▸ **Material for the task**
* * *

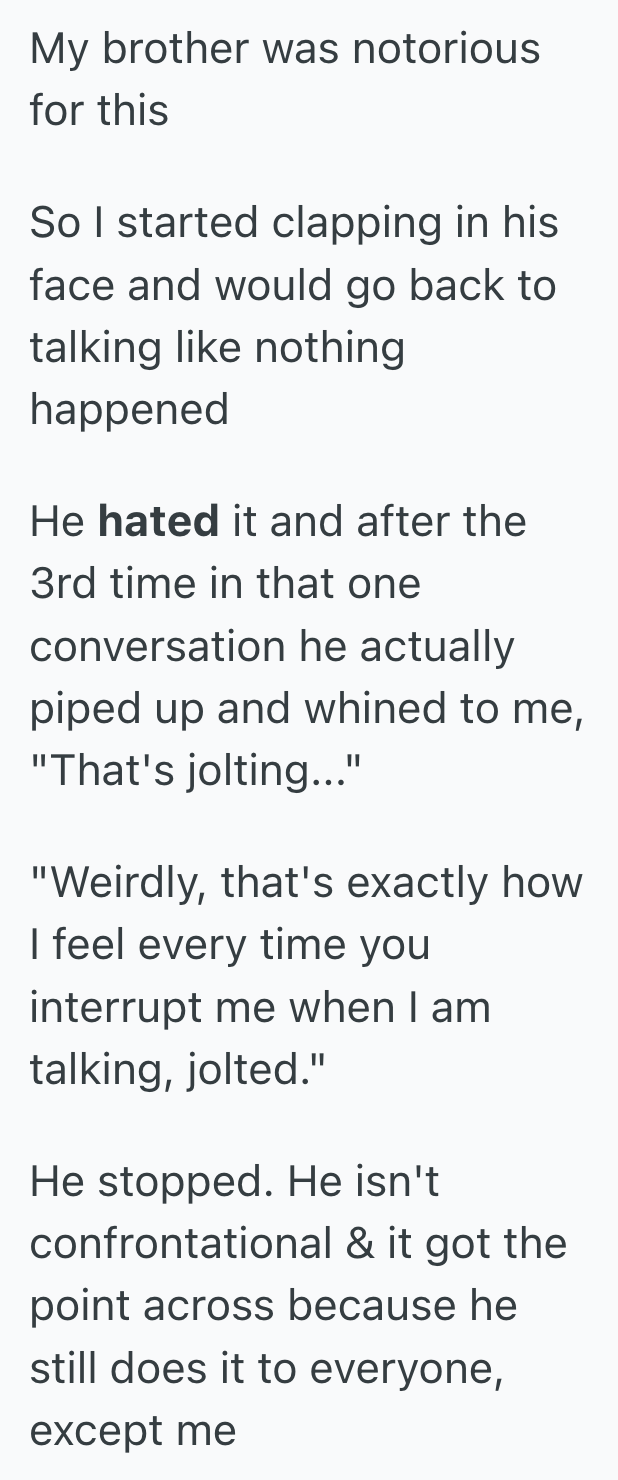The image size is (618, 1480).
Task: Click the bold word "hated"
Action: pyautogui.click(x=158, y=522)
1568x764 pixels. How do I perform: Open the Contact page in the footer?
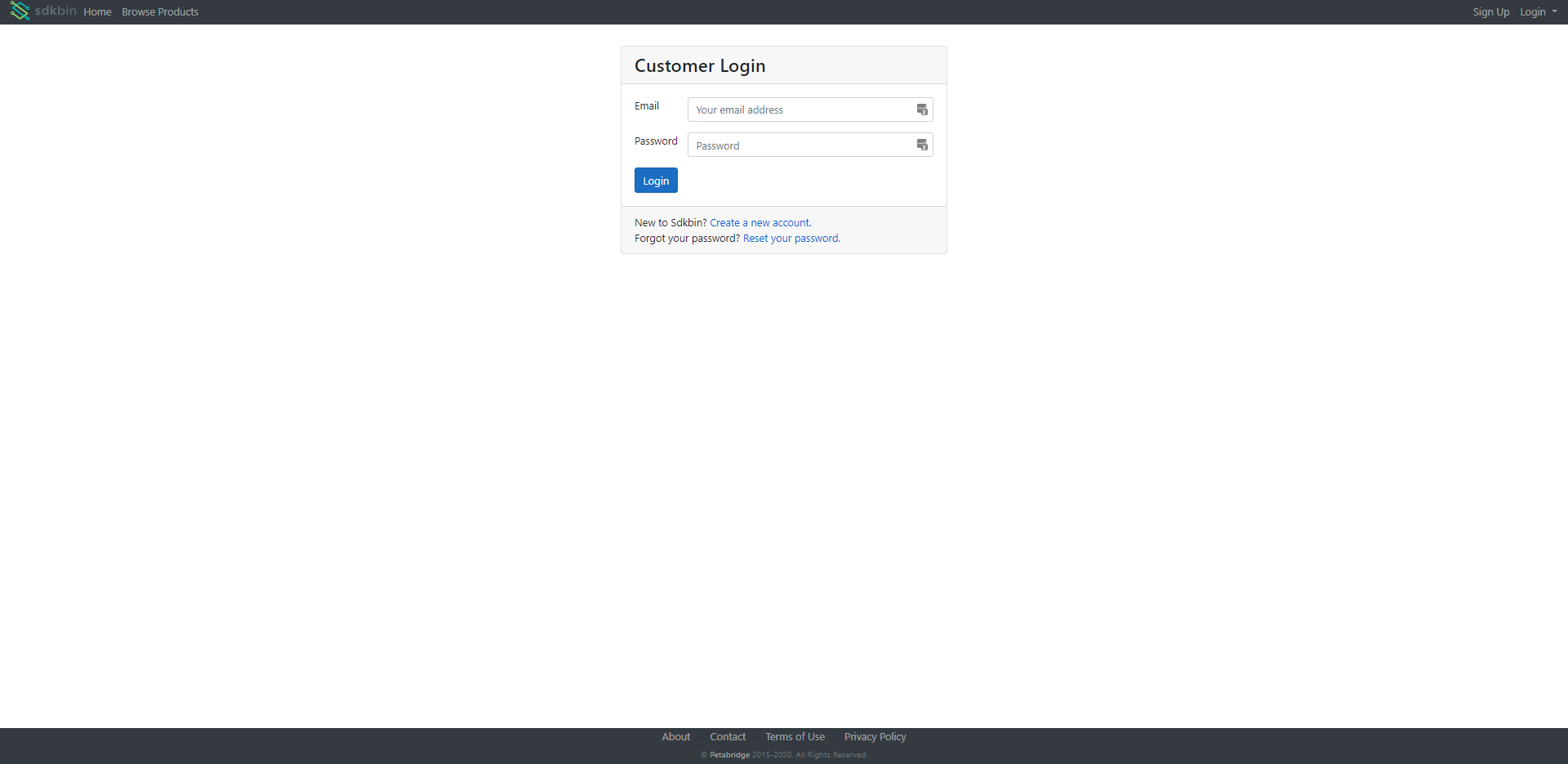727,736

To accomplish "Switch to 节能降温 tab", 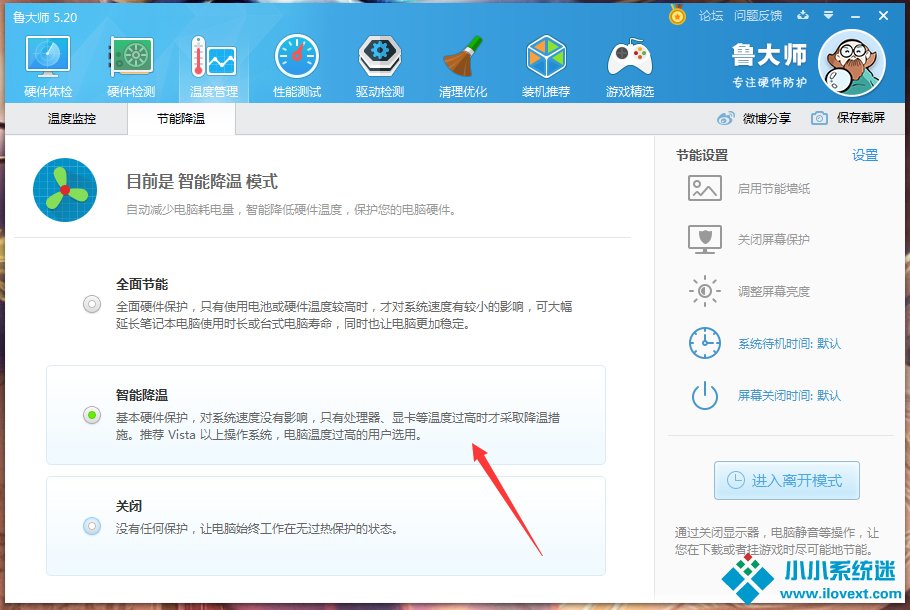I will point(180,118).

* * *

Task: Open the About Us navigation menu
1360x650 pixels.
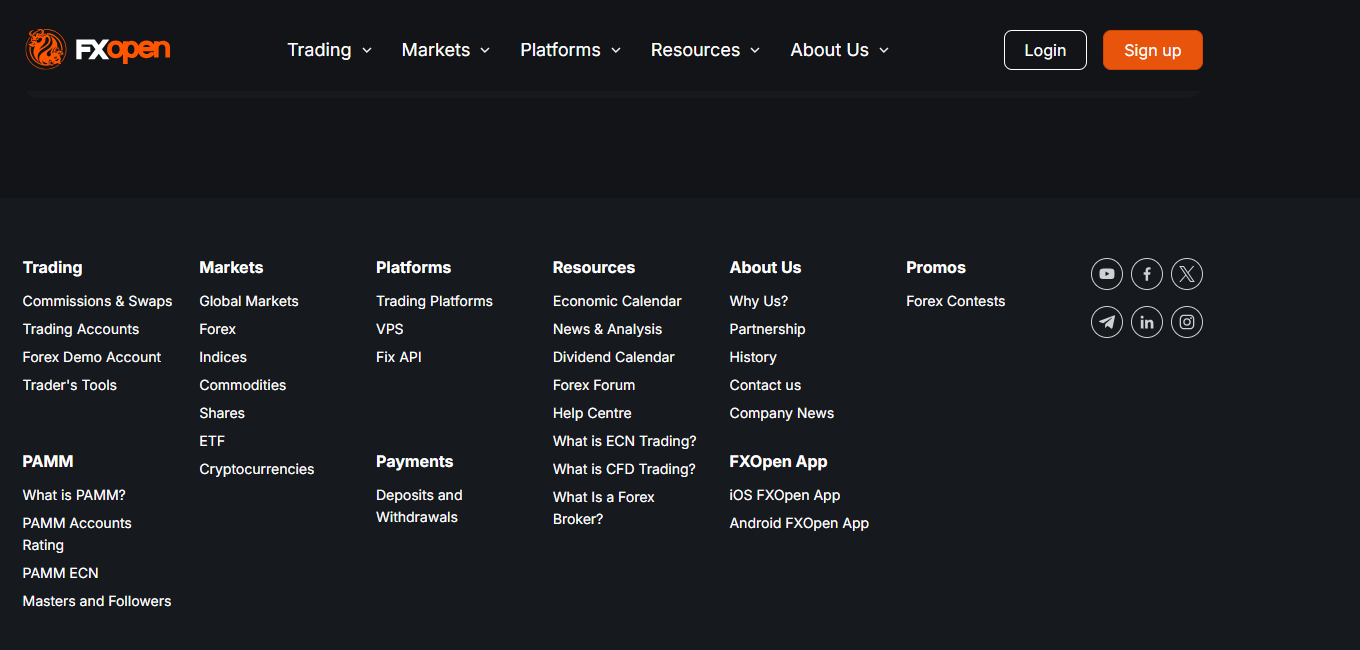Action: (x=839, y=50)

* * *

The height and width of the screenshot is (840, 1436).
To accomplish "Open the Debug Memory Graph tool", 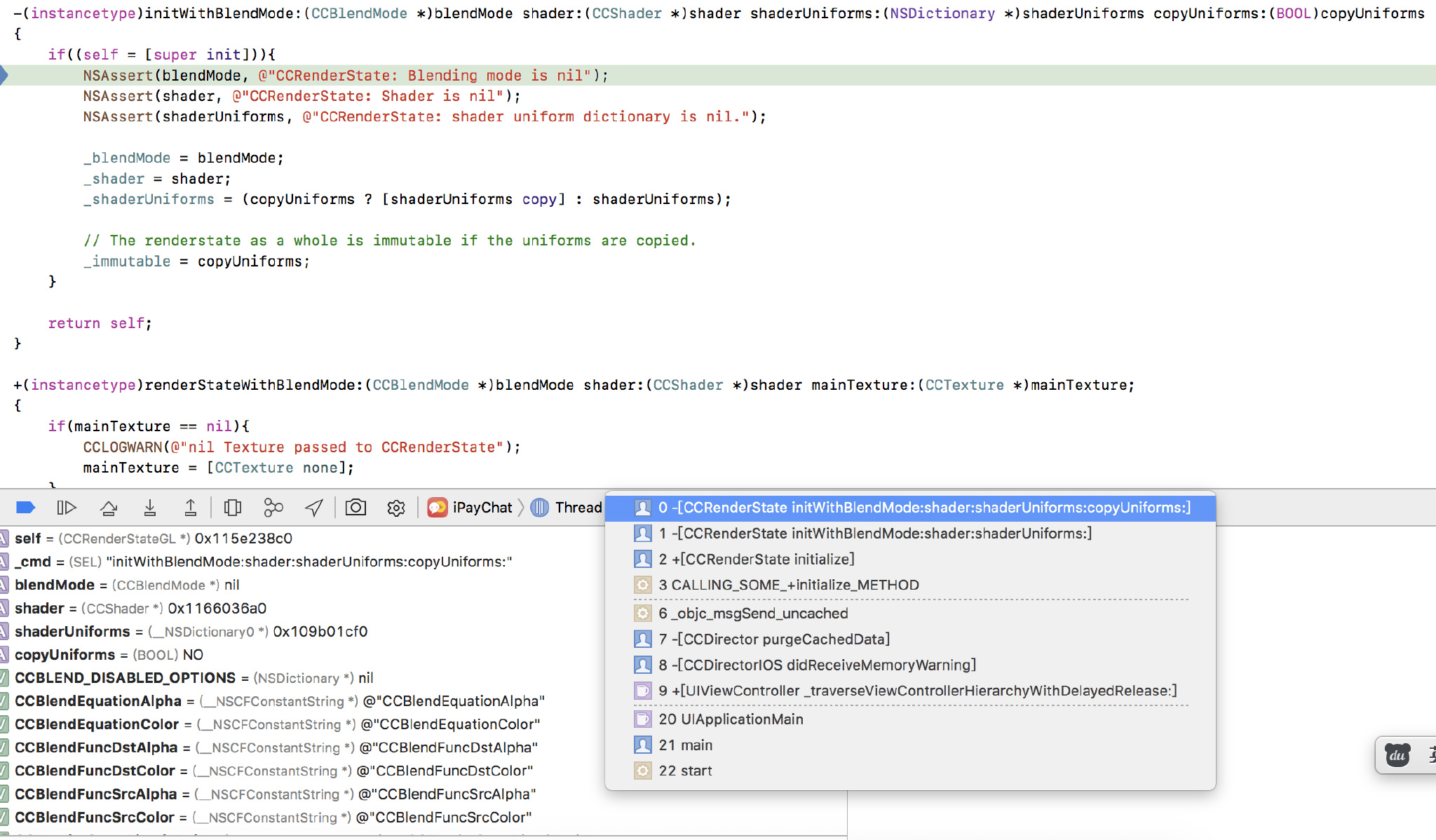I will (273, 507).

* * *

▸ **Problem statement**
Reproduce the lines of the records from the line with "Task: Open the About Us navigation menu" up to and including the line with "Action: (x=839, y=50)", leaving out the pictures.

▸ **Answer**
Task: Open the About Us navigation menu
1360x650 pixels.
Action: (x=839, y=50)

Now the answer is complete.